Núria Beltran: "Estas situaciones las gestiona otro y no unos padres de 63 años"
Economista y madre de una chica y un chico de 25 años, nacidos en Rusia y adoptados cuando tenían 20 meses. Es miembro de la Asociación de Familias Afectadas por el Síndrome Alcohólico Fetal (AFASAF) y publica un libro estremecedor, 'Síndrome de alcoholismo fetal. Lo que hemos aprendido de esta discapacidad tan poco conocida y cada vez más presente en nuestra sociedad' (Eumo Editorial)
BarcelonaMi hija Dària es una chica joven, cuida mucho su aspecto y le gusta saber que va guapa y que no pasa desapercibida. Desde hace siete meses vive en una residencia para jóvenes con trastornos de conducta, donde realiza muchas actividades artísticas y terapéuticas. Allí se ha enamorado.
¿Cuántos cambios.
— Es una chica alegre y de buen corazón, con sentido del humor y cuando está tranquila es un encanto. Ahora está experimentando algo parecido a su emancipación. Viene a casa los fines de semana, si le apetece: por ejemplo, el pasado fin de semana, como su novio se quedaba y el domingo por la tarde su grupo de la residencia tenía salida a la discoteca, ya nos dijo que prefería no venir. A veces me llama cuando tiene algo que le preocupa o que le ha contrariado, para saber mi opinión o para desahogarse. Ahora está más cariñosa con nosotros que cuando vivía en casa, donde teníamos un conflicto tras otro.

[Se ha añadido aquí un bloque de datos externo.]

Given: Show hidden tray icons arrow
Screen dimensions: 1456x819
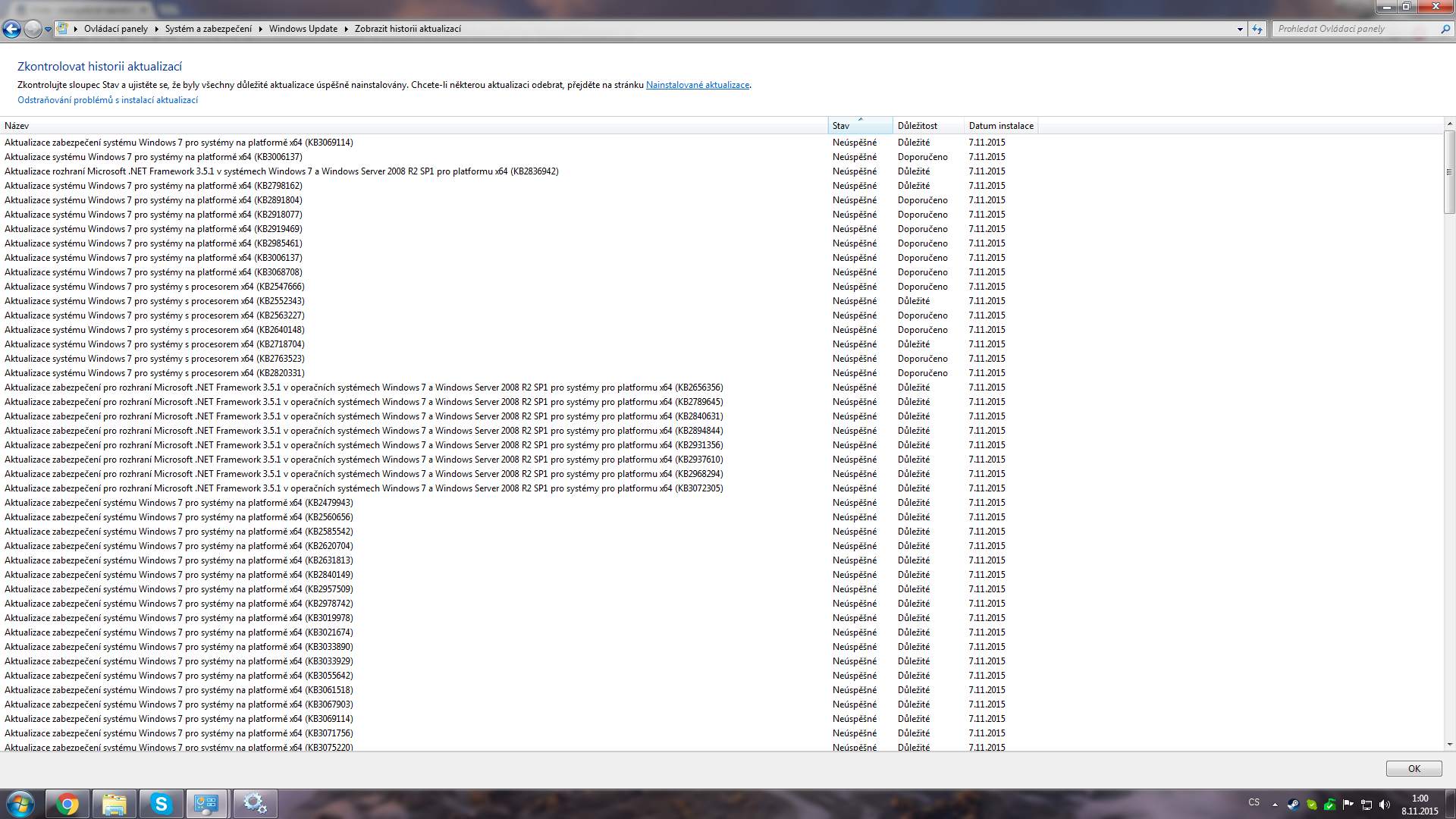Looking at the screenshot, I should pos(1275,804).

Daria sufre TEAF. Explícamelo.
— Denominamos trastornos del espectro alcohólico fetal a los efectos perceptibles del daño permanente e irreversible que el alcohol ha causado en el cerebro y el cuerpo del feto en formación. Es una discapacidad muy compleja y afecta de forma diferente a cada persona. Para entendernos, si echamos ácido en un trozo de mármol, lo quema y deja un surco rugoso. El mal está hecho y ya no lo sacarás nunca. El daño es irreversible.
Qué duro, eso que dices.
Les podemos dar medicaciones que alivian sus síntomas y ahora, por ejemplo, en una reciente investigación del Hospital del Mar están hablando de una sustancia que puede ayudar a tener mejor memoria a corto plazo, pero siempre hablamos de paliar los síntomas, no de curar el síndrome. También es verdad que si una criatura, gracias a la medicación, puede estar más calmada y atenta podrá seguir mejor en la escuela y mejorar las expectativas de futuro desarrollo. En el caso de un adulto, si la medicación le permite recordar las cosas que debe hacer en la rutina diaria, esto ayuda.
¿Cómo era tu hija cuando era pequeña?
— No podía parar quieta, era muy disruptiva, hiperactiva y se ponía en peligro. Desde siempre le cuesta dormir. Siempre ha tenido falta de control de impulsos -cuando se enoja, cuando quiere algo, cuando se asusta-, dificultades de aprendizaje... Ha visto con frustración cómo aprende y desaprende cosas ya aprendidas.
Debía de ser terrible para ella la experiencia de ir a la escuela.
— También tiene diferencias de percepción sensorial como un olfato extraordinario, problemas para procesar las luces de noche, desregulación térmica, hipersensibilidad intermitente a la luz, al tacto, etcétera. Tiene dificultades para entender cuándo le hablan deprisa y le cuesta entender conceptos abstractos como el paso del tiempo, el valor del dinero o el sentido de la propiedad. Ella y la mayoría de afectados son ingenuos y manipulables.
¿Cómo fue la adolescencia?
— Nos ocurrieron tantas cosas. Pedimos entrar en el programa de respiros familiares de la Diputación de Barcelona, pero vimos que no era el adecuado a nuestro caso. Intentamos tener algún período de calma apuntándola a colonias, pero no funcionó. Encontramos un centro privado residencial y taller ocupacional donde pudo realizar estancias, cuando ya no podíamos más.
No puedo imaginar cómo sería la convivencia familiar.
— Era un importante desgaste. Con muchos conflictos e incidentes. Mi marido y yo llegamos a sufrir problemas de salud y concentración en el trabajo. Sin embargo, la mantuvimos muy tutelada, con mucho apoyo psicoterapéutico para ella y para nosotros.
Explícame una situación que le haya hecho reír.
Días atrás nos explicó que había reprochado a una compañera de residencia ser una llorona. La compañera sabía que ella adora a su abuela y le hizo un comentario desagradable que consideró un insulto. Daria nos contaba con mucha gracia cómo le subió la rabia al cuerpo y se lanzó furibunda para atacar a la compañera. La educadora quiso evitar el ataque y ambas acabaron por el suelo. Contado por mi hija fue muy gracioso y nos reímos, pero tiene gracia porque ahora estas situaciones las gestiona otro y no unos padres de 63 años.